Тайна тела

Часть I. Предыстория, кризис, графомания.

Я искренне считал, что каждый уважающий себя писатель должен сочинить хотя бы один рассказ о деревне. Это может быть и проходной очерк о бабке-колдунье, заглядывающей в окна по ночам, и целая история о правилах выживания в Богом забытом местечке. Размер опуса не особо важен, когда локация в приоритете.

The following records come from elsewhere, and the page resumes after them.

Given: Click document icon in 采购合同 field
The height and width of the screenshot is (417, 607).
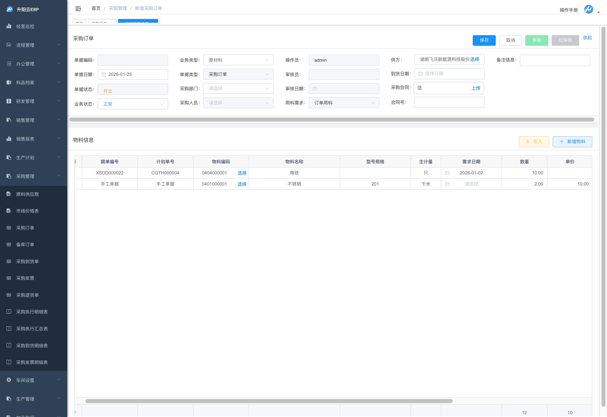Looking at the screenshot, I should [420, 88].
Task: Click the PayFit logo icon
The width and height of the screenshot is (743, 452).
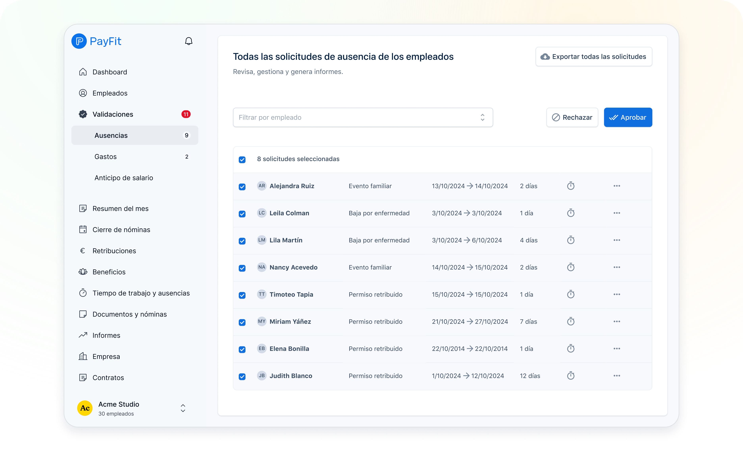Action: 79,41
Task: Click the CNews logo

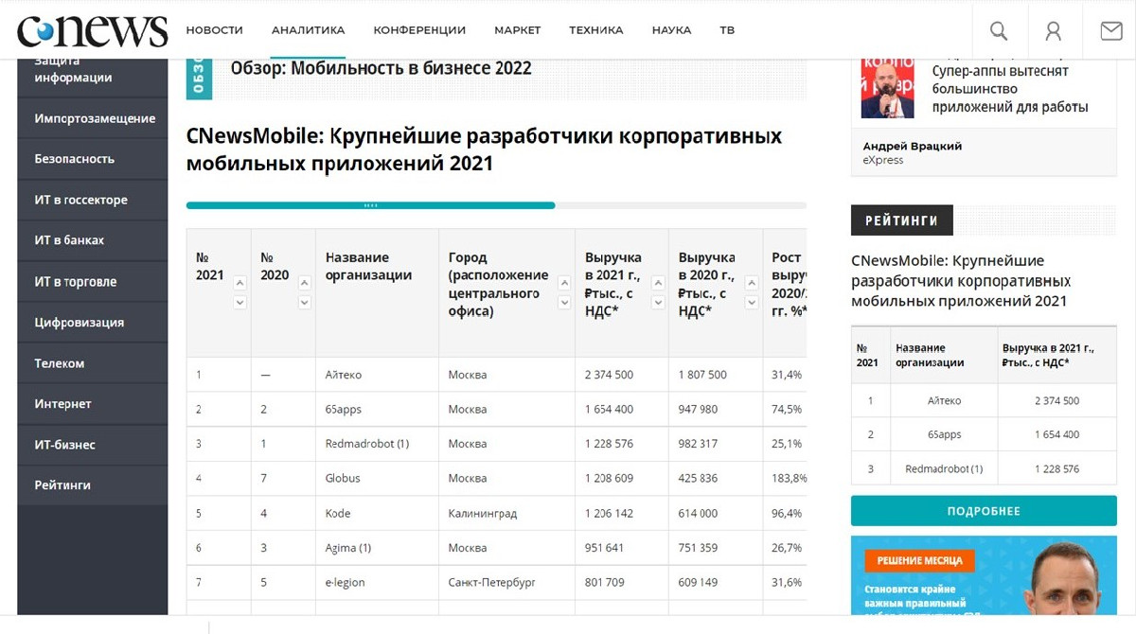Action: click(x=92, y=30)
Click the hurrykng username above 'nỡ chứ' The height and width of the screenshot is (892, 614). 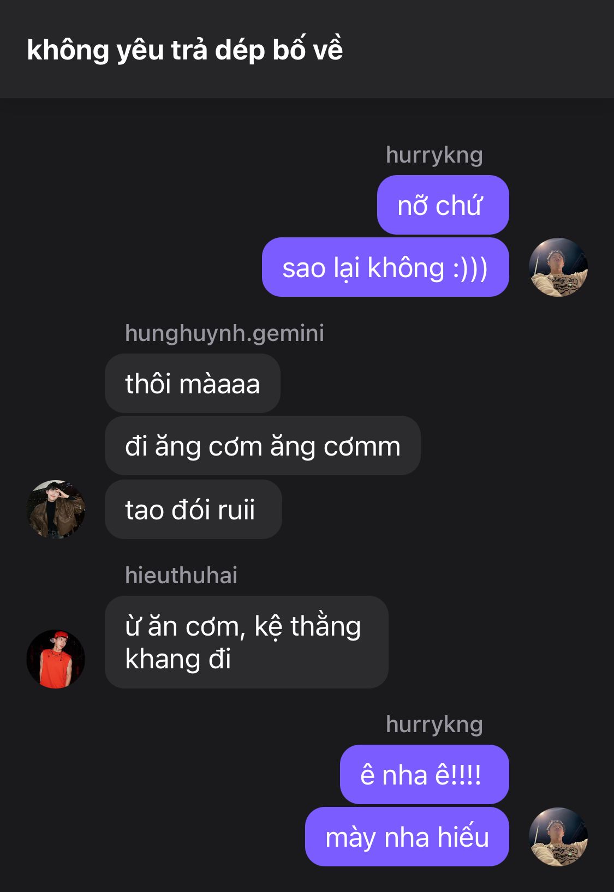point(434,154)
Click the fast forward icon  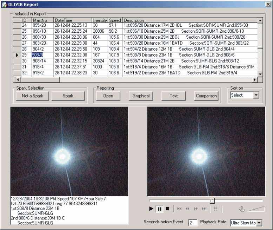[196, 209]
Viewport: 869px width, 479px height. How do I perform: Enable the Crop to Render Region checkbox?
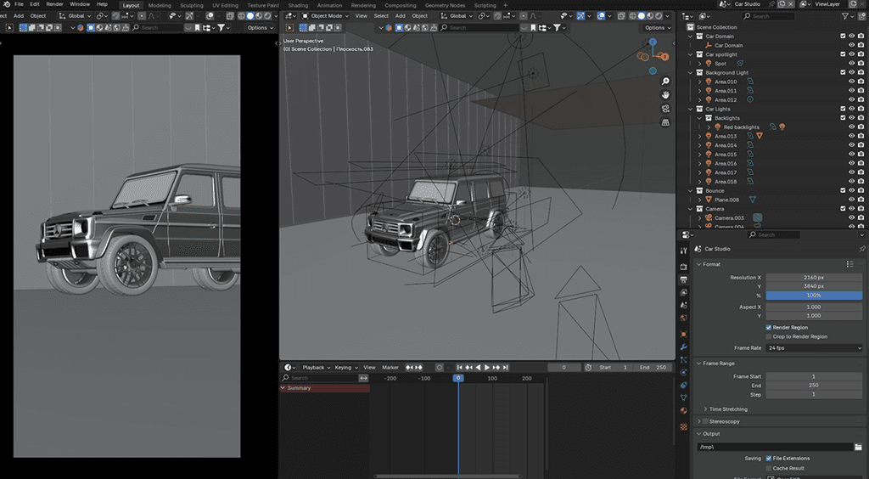click(769, 336)
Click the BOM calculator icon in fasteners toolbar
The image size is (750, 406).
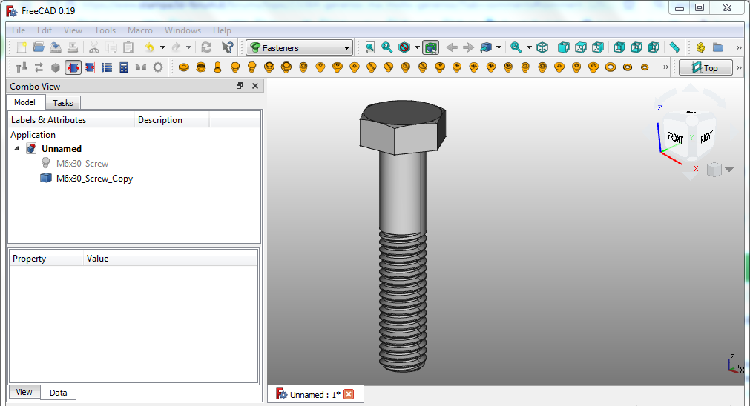[124, 67]
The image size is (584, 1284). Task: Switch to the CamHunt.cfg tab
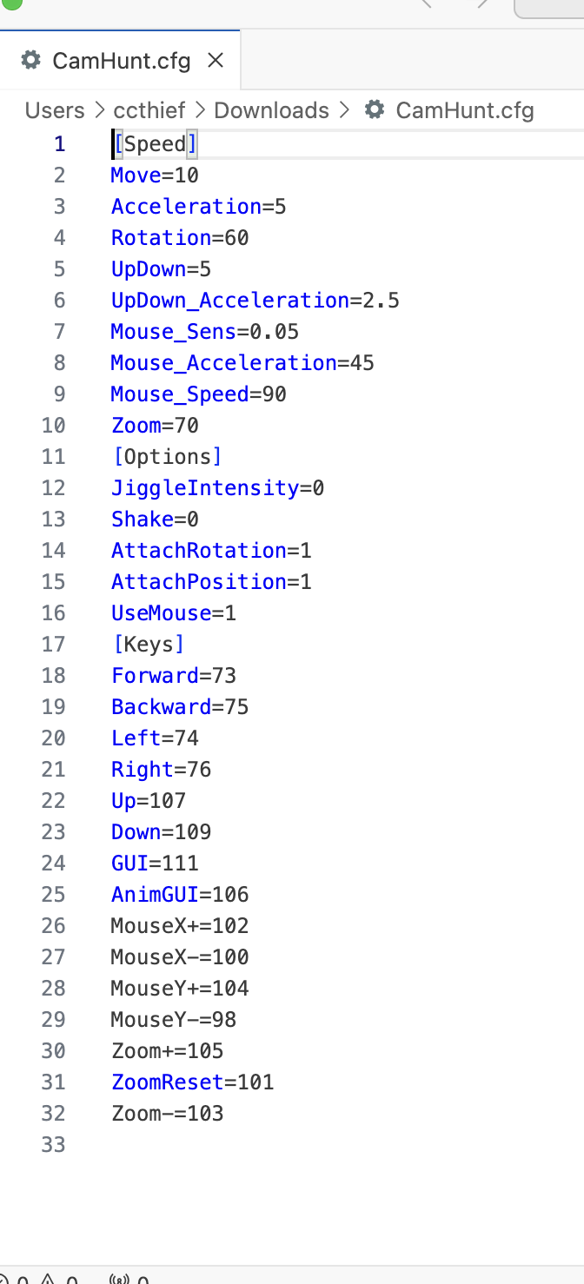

Писать о деревне нетрудно, ведь у тебя есть целый полигон для экспериментов. Село может быть огромным и прекрасным или, что встречается чаще, увядающим и мрачным. Населяющие его жители тоже своего рода ассорти идей: добрые, злые, обычные люди или затаившиеся монстры, члены одной большой секты или вообще мертвецы, вернувшиеся в свои старые дома с разорённого кладбища.

В деревню обязательно должен приехать кто-то нездешний, городской обыватель, всё равно зачем: купить дом, к дедушке в гости, с друзьями на шашлыки, — главное, чтобы он ничего толком не знал ни о местных обычаях, ни о том, какая опасность его поджидает в этих местах.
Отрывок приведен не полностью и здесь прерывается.